Bush faced a balancing act on his first visit as president to Israel and the occupied West Bank, which ends today.
He needed to counter widespread skepticism in the region -- especially among the Arab allies he will visit next -- about the seriousness of the negotiations he helped launch in November at Annapolis. But he did not want to weaken Olmert with hard-liners in his fractious government who oppose making concessions.
Bush's statement in Ramallah -- the strongest indication so far he is personally pushing for a comprehensive rather than another interim agreement -- was unlikely to end the debate over what he is really after in his last 12 months in office.
Even if Bush starts out with a genuine push for a full agreement on final-status issues, he could end up -- due to pressure from Israel or renewed violence -- in a negotiation over a far vaguer framework agreement or little more than a face-saving document of shared principles, officials said.
Palestinian officials say that could further weaken Abbas -- though he may in the end have little choice.
"The noble idea died on the drawing board long before Bush arrived," a senior Israeli official close to the current negotiations said of reaching a comprehensive agreement.
In 2000, Israel tried to reach a "Framework Agreement on Permanent Status," or FAPS, during Bill Clinton's final year as president. The idea was to follow up nine months later with a "Comprehensive Agreement on Permanent Status," or CAPS.
"None of the above happened for various reasons and some of those reasons are still valid today," said Oded Eran, who headed the Israeli negotiating team in 1999 and 2000.
"With all due respect to the U.S. president, there is a very long way to be covered if one wants to reach even an agreement of principles by the end of 2008," he added.
Gilead Sher, another lead Israeli negotiator from 1999-2001, said "nothing is easy" but the value of a framework agreement should not be underestimated. "The rest is mostly technical."

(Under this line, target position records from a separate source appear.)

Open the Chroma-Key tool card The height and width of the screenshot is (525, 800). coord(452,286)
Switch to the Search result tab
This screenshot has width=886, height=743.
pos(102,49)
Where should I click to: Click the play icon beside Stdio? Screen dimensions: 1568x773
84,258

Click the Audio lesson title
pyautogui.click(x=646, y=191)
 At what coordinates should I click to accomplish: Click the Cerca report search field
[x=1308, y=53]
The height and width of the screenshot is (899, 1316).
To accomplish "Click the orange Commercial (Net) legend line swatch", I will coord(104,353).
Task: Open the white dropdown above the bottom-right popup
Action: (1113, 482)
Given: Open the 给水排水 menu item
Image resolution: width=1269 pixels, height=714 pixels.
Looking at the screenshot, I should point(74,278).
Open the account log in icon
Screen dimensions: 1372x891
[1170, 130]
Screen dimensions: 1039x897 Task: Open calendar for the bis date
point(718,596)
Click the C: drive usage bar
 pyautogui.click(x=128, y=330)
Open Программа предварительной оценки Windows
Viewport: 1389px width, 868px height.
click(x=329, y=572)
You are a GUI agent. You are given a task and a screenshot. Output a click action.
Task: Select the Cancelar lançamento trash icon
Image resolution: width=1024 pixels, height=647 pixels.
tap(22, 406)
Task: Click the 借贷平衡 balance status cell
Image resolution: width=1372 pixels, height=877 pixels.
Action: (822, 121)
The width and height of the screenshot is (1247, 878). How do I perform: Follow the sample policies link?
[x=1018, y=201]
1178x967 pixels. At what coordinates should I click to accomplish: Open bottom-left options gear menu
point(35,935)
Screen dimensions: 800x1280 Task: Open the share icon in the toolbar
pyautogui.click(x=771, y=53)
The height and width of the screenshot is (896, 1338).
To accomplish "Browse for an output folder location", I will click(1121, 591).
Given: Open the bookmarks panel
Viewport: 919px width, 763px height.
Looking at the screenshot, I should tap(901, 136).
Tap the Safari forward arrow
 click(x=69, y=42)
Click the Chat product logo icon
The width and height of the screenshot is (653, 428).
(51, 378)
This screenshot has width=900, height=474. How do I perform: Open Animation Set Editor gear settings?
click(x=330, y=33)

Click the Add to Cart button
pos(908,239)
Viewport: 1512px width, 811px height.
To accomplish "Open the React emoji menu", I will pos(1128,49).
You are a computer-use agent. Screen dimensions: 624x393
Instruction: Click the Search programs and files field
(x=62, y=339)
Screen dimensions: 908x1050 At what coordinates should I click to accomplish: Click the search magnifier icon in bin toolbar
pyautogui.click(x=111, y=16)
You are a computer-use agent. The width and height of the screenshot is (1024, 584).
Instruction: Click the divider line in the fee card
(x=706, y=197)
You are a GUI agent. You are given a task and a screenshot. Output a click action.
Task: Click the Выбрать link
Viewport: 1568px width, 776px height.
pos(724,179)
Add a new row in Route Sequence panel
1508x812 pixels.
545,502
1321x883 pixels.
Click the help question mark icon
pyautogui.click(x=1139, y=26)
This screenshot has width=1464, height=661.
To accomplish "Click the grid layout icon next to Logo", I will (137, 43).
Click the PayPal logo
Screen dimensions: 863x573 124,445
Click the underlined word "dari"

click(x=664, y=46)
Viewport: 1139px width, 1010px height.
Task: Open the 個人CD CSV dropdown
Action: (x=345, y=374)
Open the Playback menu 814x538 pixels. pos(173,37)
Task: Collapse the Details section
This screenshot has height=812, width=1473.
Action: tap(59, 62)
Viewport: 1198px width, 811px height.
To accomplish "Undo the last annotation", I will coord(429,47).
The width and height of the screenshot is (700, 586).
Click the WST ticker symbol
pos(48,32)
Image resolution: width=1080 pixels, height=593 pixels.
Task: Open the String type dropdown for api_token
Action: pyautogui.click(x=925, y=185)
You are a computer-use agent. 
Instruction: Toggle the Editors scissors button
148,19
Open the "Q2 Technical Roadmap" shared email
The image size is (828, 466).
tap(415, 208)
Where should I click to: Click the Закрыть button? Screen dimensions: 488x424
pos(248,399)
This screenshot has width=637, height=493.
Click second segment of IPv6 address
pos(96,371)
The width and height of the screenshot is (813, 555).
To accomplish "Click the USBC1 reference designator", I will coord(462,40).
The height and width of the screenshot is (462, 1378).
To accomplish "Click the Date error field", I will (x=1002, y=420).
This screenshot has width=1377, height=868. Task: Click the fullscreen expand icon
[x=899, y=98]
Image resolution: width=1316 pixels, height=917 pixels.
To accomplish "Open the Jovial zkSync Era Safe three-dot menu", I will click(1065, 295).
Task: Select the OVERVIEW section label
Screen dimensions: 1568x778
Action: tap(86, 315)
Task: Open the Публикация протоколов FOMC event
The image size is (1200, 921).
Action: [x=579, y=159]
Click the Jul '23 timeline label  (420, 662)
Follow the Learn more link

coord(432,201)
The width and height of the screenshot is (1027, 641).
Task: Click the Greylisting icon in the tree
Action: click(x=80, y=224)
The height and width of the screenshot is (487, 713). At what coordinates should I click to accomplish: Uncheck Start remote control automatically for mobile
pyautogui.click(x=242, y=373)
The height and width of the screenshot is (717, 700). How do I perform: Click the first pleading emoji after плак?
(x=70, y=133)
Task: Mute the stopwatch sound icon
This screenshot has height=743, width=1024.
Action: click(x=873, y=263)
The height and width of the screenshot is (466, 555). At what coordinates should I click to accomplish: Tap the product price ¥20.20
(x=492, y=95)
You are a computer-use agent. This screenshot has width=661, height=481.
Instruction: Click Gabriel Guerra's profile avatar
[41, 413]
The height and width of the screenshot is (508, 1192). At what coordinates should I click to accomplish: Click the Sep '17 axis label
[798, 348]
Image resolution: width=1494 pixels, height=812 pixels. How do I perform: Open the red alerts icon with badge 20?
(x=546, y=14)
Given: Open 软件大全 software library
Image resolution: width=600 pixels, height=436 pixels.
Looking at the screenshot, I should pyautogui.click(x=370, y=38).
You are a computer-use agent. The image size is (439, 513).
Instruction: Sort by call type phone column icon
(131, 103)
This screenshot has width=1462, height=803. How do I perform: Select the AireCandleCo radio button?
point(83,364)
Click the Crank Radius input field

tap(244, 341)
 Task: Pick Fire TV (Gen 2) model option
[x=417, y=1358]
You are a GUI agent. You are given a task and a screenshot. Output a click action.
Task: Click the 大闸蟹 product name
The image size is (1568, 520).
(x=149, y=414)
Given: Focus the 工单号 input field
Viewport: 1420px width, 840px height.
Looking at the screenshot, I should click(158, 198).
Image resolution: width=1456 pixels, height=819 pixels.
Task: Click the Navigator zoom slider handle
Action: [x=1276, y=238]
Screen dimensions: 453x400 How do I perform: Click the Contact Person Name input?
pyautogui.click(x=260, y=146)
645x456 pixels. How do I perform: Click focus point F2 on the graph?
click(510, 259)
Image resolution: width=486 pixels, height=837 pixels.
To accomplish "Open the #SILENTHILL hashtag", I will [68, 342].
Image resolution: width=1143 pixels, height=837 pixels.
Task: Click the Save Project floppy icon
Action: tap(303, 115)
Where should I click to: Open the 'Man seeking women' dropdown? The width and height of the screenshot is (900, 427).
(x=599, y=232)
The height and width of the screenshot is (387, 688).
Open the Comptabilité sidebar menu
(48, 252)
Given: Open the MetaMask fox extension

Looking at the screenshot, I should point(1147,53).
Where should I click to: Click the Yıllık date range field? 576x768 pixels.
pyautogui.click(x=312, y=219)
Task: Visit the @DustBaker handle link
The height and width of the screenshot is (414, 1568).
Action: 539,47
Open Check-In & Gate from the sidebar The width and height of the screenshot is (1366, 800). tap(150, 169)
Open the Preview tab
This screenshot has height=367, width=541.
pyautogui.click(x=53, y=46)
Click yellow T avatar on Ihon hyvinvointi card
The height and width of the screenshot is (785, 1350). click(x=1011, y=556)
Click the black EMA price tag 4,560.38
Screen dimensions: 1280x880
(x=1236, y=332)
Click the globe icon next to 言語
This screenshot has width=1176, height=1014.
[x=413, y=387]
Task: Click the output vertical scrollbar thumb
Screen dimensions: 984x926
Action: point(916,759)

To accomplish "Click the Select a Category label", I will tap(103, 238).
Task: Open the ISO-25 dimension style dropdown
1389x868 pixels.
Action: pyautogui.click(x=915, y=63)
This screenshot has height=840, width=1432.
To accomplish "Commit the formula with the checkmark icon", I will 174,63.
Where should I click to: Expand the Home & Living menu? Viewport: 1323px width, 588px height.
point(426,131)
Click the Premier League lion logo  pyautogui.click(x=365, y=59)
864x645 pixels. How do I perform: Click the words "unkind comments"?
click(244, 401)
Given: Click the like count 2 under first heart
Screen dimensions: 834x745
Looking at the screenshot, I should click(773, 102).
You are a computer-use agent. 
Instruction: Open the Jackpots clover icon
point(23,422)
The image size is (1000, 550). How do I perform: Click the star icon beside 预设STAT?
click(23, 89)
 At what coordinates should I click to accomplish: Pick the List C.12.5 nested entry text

Olmert's office had no immediate comment on whether a signed peace accord was achievable or whether the prime minister shared that goal. With Olmert at his side in Jerusalem, Bush appeared on Wednesday to set a lower bar by calling for "a clear vision of what a state would look like".
By doing so, Bush added, "reasonable Palestinian leadership can say, here's your choice: 'You can have the vision of Hamas, which is dangerous and will lead to war and violence, or you can have the vision of a state, which should be hopeful'."
Though the United States has more influence on Israel than any other nation, Bush has made clear he cannot and will not force a comprehensive deal on Olmert.
Political reality is likely to intervene long before Bush's 12-month deadline for a deal runs out -- Olmert's fragile coalition could fall, violence could flare up or either leader could be forced to end talks to protect their positions at home.
A senior Israeli official said Bush's goal of a signed peace treaty could quickly "dwindle down to something inconclusive".